Batch processing#
One of the key features of yaw_cli is the ability to track all input
parameters and input files and to record all processing steps applied to the
data in a project. This information is stored in the setup.yaml file. This
serves two purposes:
Reproduce the outputs from a single configuration file as long as the inputs are unchanged.
Run
yaw_cliin a batch-processing mode from a single configuration file instead of running multiple subcommands (init,cross,zcc, etc.) manually.
yaw_cli run#
This batch-processing feature is implemented in the special subcommand
yaw_cli run. The command requires only two arguments, the name of the
output (project) directory, and the path to the setup.yaml file provided
with the --setup argument.
Optional arguments control the number of threads to use for parallel computing, the verbosity level of the command line outputs, and providing a custom cache directory location. More details can be obtained from the built-in help:
$ yaw_cli run --help
usage: yaw_cli run [-h] [-v] [--threads <int>] [--progress] [-d] -s <file>
[--config-from <file>] [--cache-path <path>]
<path>
Read a task list and configuration from a setup file (e.g. as generated by
'init'). Apply the tasks to the specified data samples.
positional arguments:
<path> project directory, must not exist
options:
-h, --help show this help message and exit
-v, --verbose show additional information in terminal, repeat to
show debug messages
--threads <int> number of threads to use (default: from configuration)

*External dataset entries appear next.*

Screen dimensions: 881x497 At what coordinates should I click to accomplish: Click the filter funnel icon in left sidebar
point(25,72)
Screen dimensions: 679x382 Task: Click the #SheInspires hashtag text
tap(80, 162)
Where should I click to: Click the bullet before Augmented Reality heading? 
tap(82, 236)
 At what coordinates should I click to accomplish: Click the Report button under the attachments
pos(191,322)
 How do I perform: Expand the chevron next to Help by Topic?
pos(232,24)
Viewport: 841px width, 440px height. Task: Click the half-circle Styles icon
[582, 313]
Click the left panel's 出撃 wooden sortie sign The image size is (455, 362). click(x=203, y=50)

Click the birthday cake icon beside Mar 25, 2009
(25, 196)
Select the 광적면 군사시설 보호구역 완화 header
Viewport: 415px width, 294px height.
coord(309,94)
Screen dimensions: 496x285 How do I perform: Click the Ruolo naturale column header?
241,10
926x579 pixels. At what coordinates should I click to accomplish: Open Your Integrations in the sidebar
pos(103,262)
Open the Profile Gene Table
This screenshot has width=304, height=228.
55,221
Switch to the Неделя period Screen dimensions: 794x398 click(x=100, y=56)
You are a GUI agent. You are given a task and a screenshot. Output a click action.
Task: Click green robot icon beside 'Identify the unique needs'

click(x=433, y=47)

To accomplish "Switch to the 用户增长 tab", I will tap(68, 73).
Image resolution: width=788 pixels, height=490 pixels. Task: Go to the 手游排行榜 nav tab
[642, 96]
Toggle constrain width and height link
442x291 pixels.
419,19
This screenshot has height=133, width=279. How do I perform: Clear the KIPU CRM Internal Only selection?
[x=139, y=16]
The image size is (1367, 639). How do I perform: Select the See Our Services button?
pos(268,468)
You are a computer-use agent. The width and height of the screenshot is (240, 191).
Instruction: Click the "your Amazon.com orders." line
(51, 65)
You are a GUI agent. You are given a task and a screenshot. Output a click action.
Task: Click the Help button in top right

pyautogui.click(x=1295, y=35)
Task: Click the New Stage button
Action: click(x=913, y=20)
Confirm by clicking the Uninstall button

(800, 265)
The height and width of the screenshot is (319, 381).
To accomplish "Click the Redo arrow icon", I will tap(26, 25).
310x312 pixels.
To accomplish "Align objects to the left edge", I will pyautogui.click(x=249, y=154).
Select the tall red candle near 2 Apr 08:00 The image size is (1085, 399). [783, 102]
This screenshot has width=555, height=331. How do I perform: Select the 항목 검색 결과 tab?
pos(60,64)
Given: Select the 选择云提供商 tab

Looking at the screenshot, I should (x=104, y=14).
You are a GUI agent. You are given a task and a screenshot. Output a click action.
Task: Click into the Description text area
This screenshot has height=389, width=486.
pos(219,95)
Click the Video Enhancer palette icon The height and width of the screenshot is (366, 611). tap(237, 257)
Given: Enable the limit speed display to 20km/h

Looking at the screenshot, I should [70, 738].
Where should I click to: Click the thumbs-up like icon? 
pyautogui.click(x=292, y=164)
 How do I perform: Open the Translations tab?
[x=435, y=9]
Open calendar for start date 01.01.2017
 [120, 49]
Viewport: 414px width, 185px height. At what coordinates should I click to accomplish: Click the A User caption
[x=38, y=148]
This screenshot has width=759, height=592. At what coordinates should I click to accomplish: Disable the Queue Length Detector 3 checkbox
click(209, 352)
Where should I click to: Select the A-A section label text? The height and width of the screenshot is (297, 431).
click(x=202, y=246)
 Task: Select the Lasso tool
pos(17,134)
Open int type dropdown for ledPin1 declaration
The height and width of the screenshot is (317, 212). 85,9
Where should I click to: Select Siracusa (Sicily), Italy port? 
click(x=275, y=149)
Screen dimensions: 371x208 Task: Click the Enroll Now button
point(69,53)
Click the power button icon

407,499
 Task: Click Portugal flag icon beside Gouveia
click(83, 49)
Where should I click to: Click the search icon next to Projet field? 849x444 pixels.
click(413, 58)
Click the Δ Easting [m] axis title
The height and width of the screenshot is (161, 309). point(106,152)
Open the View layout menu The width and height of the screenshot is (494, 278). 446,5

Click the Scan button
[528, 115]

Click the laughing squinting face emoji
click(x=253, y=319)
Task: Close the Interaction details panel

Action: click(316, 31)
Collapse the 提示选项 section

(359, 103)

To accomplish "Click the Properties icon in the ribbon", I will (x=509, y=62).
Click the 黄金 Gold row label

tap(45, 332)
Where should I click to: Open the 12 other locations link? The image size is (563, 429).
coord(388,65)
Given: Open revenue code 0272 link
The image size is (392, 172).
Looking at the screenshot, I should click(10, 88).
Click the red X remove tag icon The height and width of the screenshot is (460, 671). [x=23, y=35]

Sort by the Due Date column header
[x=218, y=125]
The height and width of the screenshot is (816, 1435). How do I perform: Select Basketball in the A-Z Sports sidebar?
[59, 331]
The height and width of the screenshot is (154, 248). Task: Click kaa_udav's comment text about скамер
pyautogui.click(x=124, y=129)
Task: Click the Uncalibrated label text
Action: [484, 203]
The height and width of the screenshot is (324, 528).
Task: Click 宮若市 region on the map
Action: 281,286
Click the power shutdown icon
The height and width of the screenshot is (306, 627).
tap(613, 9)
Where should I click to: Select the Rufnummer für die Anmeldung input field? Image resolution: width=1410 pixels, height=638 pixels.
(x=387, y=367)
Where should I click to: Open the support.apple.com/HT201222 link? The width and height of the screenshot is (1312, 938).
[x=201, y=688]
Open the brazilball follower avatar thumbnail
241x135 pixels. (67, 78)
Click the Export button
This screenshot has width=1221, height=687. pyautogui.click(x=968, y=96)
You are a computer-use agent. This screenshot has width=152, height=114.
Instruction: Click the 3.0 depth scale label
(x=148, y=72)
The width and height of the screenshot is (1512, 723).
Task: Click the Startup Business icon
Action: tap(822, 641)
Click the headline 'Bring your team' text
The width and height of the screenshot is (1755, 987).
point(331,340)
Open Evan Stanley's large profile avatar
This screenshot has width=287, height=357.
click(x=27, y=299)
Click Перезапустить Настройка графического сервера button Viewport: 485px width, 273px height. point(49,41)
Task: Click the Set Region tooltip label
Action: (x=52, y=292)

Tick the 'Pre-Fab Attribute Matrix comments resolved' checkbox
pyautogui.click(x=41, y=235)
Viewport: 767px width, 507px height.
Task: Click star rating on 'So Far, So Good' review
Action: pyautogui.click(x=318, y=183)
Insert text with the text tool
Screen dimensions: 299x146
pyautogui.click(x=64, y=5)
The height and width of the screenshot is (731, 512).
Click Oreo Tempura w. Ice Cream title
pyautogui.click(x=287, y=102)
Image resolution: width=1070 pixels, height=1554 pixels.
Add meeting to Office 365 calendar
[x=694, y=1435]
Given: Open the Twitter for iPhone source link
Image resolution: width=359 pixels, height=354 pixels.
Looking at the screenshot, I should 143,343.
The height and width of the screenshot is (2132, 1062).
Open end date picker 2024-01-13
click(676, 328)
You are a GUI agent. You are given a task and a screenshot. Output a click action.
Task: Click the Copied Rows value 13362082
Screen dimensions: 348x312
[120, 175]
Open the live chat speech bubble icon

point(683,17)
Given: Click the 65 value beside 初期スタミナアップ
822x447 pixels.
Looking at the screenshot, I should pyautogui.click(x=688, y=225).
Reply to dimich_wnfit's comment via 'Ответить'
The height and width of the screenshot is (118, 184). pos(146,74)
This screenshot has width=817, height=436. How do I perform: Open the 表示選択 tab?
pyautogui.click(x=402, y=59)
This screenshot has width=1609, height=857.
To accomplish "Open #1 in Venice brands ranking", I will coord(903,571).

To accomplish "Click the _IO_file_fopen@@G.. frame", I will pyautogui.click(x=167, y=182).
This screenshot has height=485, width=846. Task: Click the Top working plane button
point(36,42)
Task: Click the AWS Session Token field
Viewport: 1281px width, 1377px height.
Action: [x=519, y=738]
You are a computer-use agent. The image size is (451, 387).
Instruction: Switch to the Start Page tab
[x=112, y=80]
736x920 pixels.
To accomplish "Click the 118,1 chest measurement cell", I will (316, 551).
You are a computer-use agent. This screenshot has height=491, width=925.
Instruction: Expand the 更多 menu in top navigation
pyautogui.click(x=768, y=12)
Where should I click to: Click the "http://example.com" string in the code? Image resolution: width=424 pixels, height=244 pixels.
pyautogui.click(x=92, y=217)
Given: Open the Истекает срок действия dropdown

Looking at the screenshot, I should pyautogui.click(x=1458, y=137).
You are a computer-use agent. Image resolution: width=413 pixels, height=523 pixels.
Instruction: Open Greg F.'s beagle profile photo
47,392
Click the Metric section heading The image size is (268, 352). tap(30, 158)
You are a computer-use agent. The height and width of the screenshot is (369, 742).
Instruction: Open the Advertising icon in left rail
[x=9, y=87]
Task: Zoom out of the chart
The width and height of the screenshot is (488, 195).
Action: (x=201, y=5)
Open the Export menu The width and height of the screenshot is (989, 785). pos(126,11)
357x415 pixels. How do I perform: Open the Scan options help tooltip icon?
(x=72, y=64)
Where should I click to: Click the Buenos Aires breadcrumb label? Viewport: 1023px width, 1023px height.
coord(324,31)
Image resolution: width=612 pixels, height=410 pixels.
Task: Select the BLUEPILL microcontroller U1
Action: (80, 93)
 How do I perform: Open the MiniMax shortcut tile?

--progress show a progress bar if the backend supports it
setup configuration:
select a setup file to run with optional modifcations
-d, --dump dump an empty setup file with default values to the
terminal
-s <file>, --setup <file>
setup YAML file with configuration, input files and
task list
--config-from <file> load the 'configuration' section from this setup file
--cache-path <path> replace the 'data.cachepath' value in the setup file
Configuration file layout#
The setup.yaml configuration is a YAML file that has three main sections,
named configuration, data and tasks. A configuration file with default
values, place holders for file paths, and a list of all available tasks can be
generated as follows:
$ yaw_cli run --dump
# yet_another_wizz setup configuration
# NOTE: (opt) in commment indicates entries that may
# be omitted.
# This section configures the correlation measurements
# and redshift binning of the clustering redshift
# estimates.
configuration:
backend: # (opt) backend specific parameters
thread_num: null # (opt) default number of threads to use
crosspatch: true # (opt) whether to count pairs across patch
# boundaries (scipy backend only)
rbin_slop: 0.01 # (opt) TreeCorr 'rbin_slop' parameter
binning: # specify the redshift binning for the clustering
# redshifts
zbins: null # list of custom redshift bin edges, if method
# is set to 'manual'
method: linear # (opt) redshift binning method, 'logspace'
# means equal size in log(1+z) (comoving,
# linear, logspace)
zmin: null # lower redshift limit
zmax: null # upper redshift limit
zbin_num: 30 # (opt) number of redshift bins
scales: # specify the correlation measurement scales
rmin: null # (list of) lower scale limit in kpc
# (pyhsical)
rmax: null # (list of) upper scale limit in kpc
# (pyhsical)
rweight: null # (opt) weight galaxy pairs by their
# separation to power 'rweight'
rbin_num: 50 # (opt) number of bins in log r used (i.e.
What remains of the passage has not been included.